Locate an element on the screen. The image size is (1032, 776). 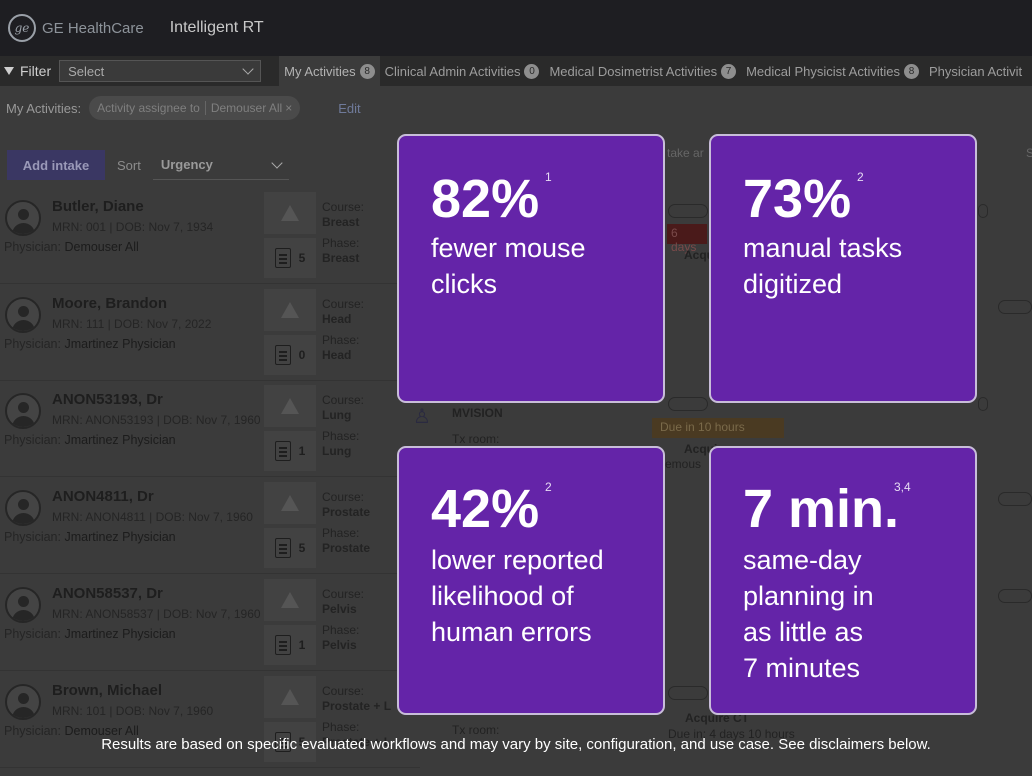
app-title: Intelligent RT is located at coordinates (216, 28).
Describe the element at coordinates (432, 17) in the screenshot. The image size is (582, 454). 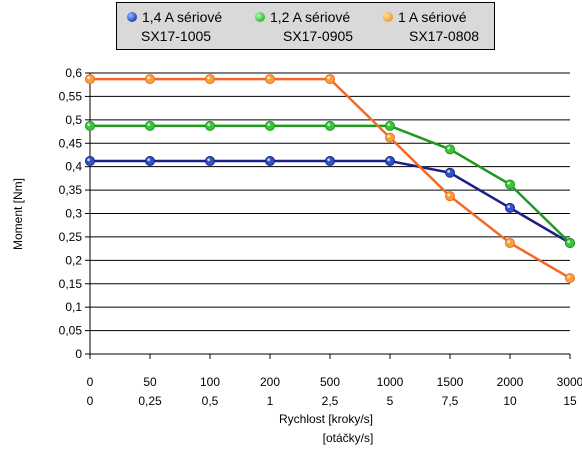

==

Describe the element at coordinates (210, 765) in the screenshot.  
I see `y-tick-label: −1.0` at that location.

## [Instructions for the task]
Turn the material into a Markdown table with columns Row and Text, one numbered row per line, skipping blank lines and leaving out the pictures. Begin at the line that has "Locate an element" and stop after the line that has "Describe the element at coordinates (432, 17)".

## [Answer area]
| Row | Text |
|---|---|
| 1 | Locate an element on the screen. The image size is (1032, 776).  |
| 2 | app-title: Intelligent RT is located at coordinates (216, 28). |
| 3 | Describe the element at coordinates (432, 17) in the screenshot. The image size is (582, 454).  |